• To do: Every line from the one with "Image resolution: width=1366" to the end of the listing below must be printed exactly, with no other text and no pictures.

• Data shown:
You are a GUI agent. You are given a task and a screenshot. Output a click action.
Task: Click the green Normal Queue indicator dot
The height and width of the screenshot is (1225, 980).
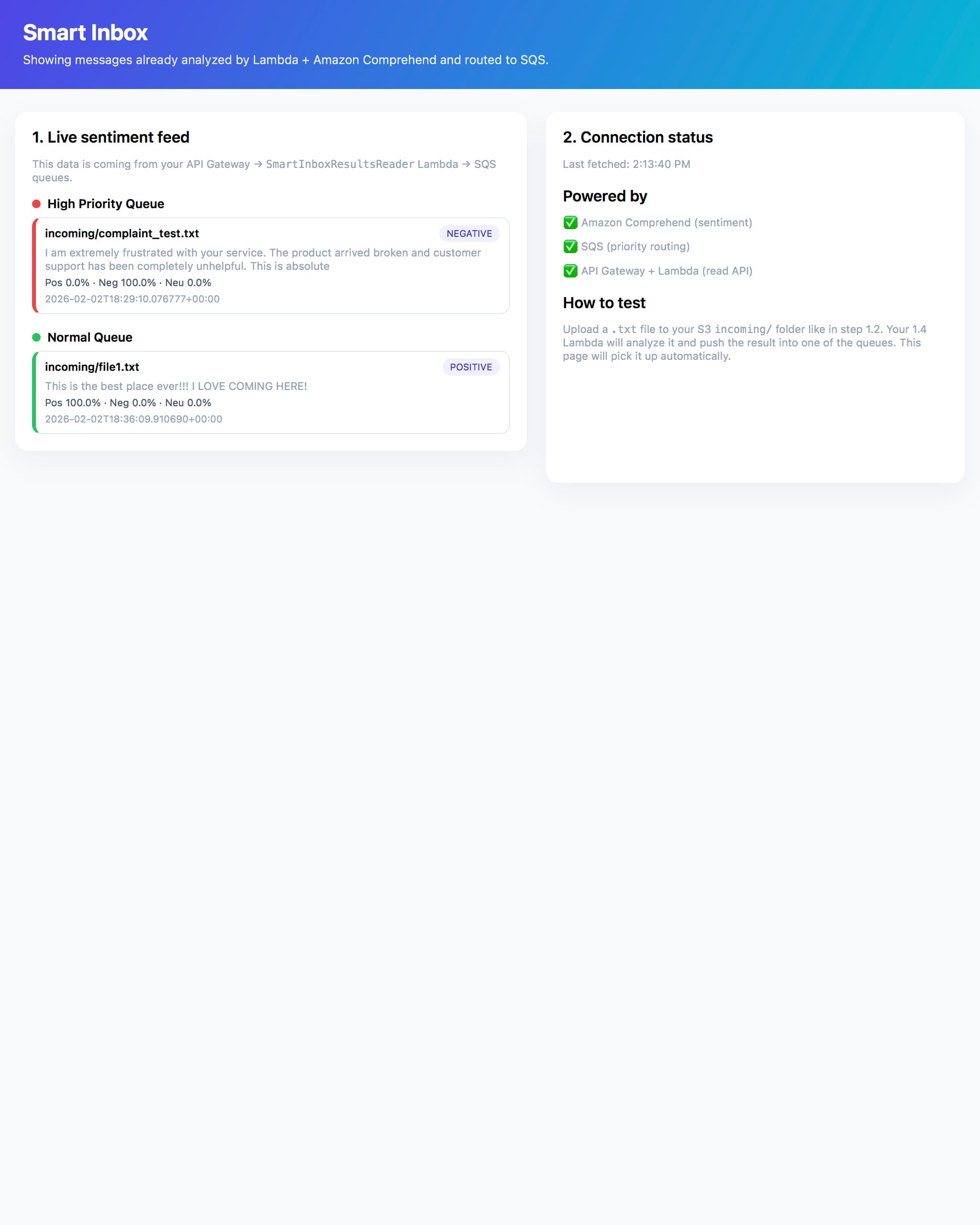pyautogui.click(x=36, y=337)
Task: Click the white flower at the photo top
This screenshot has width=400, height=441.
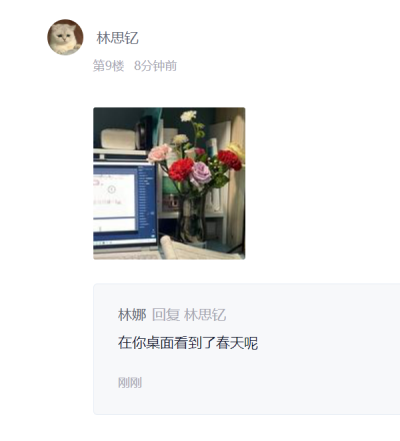Action: pyautogui.click(x=188, y=116)
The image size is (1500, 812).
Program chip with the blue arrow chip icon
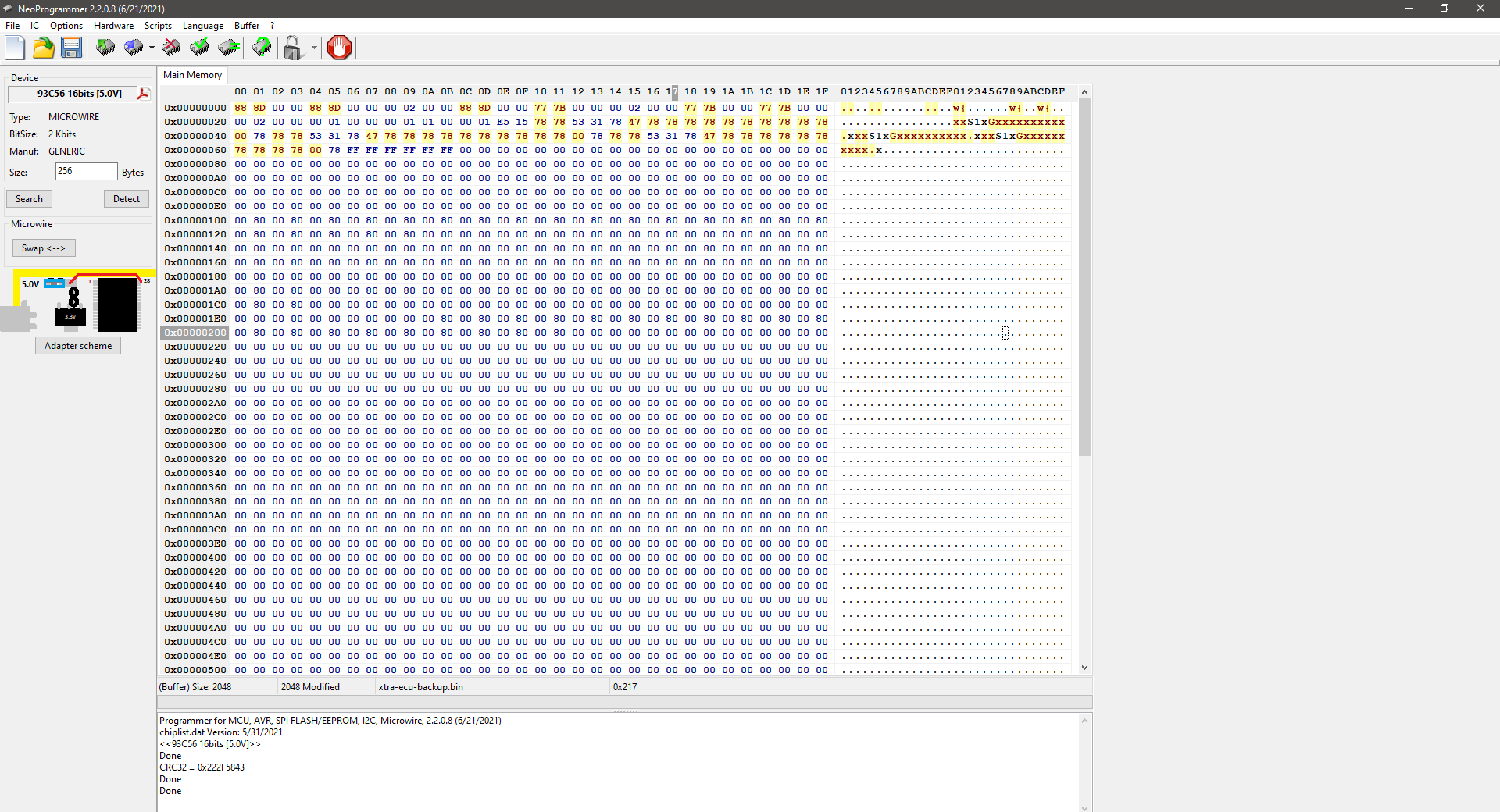[x=134, y=48]
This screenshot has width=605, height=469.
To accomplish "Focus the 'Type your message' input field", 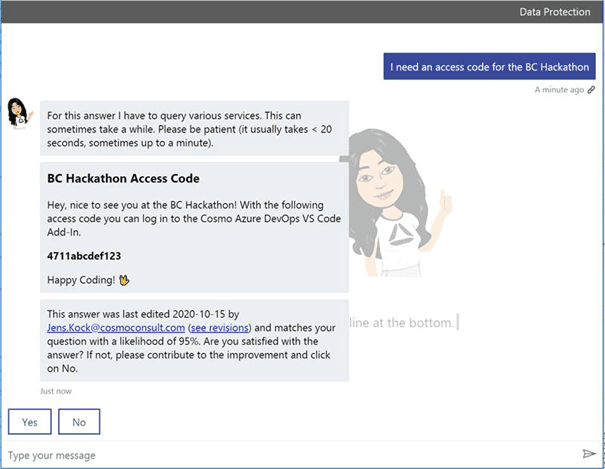I will click(290, 455).
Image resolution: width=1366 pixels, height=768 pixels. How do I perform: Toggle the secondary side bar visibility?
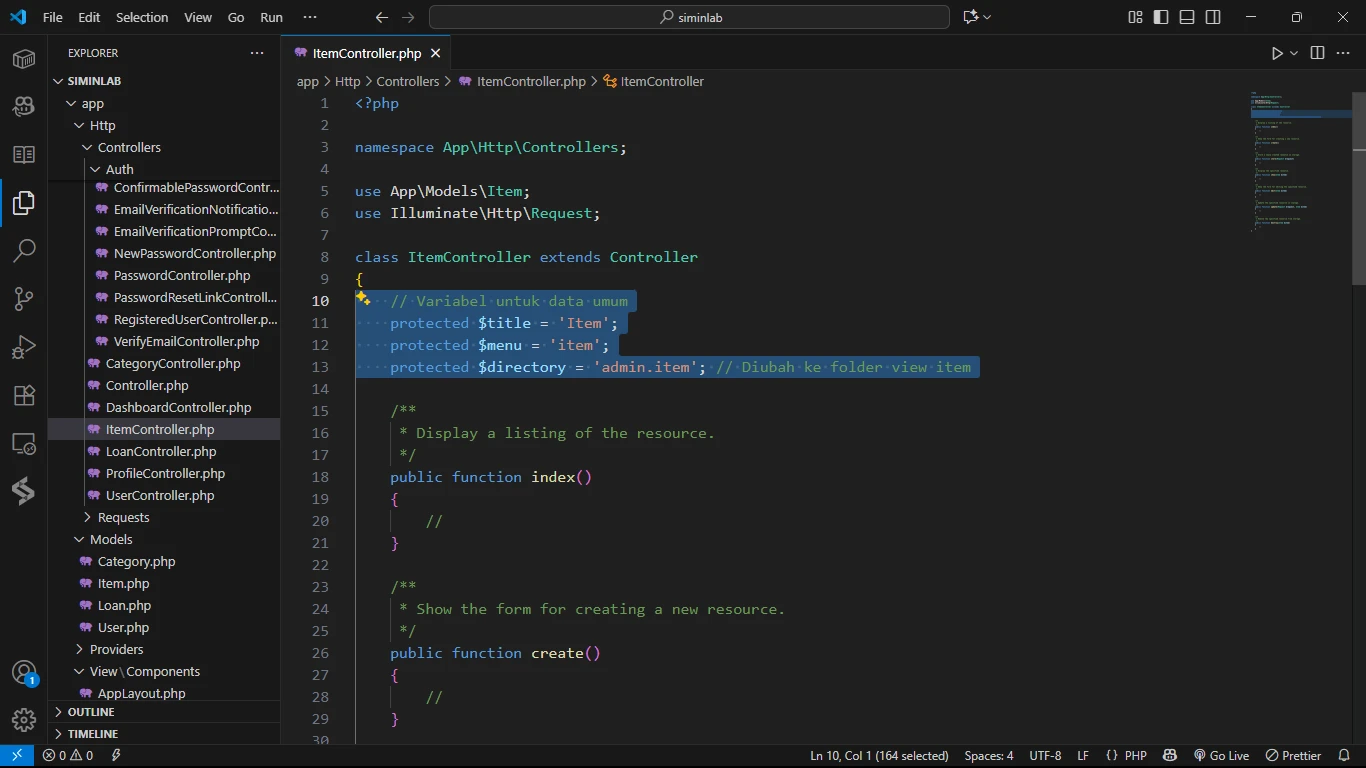(x=1213, y=17)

• Answer area:
Image resolution: width=1366 pixels, height=768 pixels. How do I perform: Toggle the secondary side bar visibility?
(x=1213, y=17)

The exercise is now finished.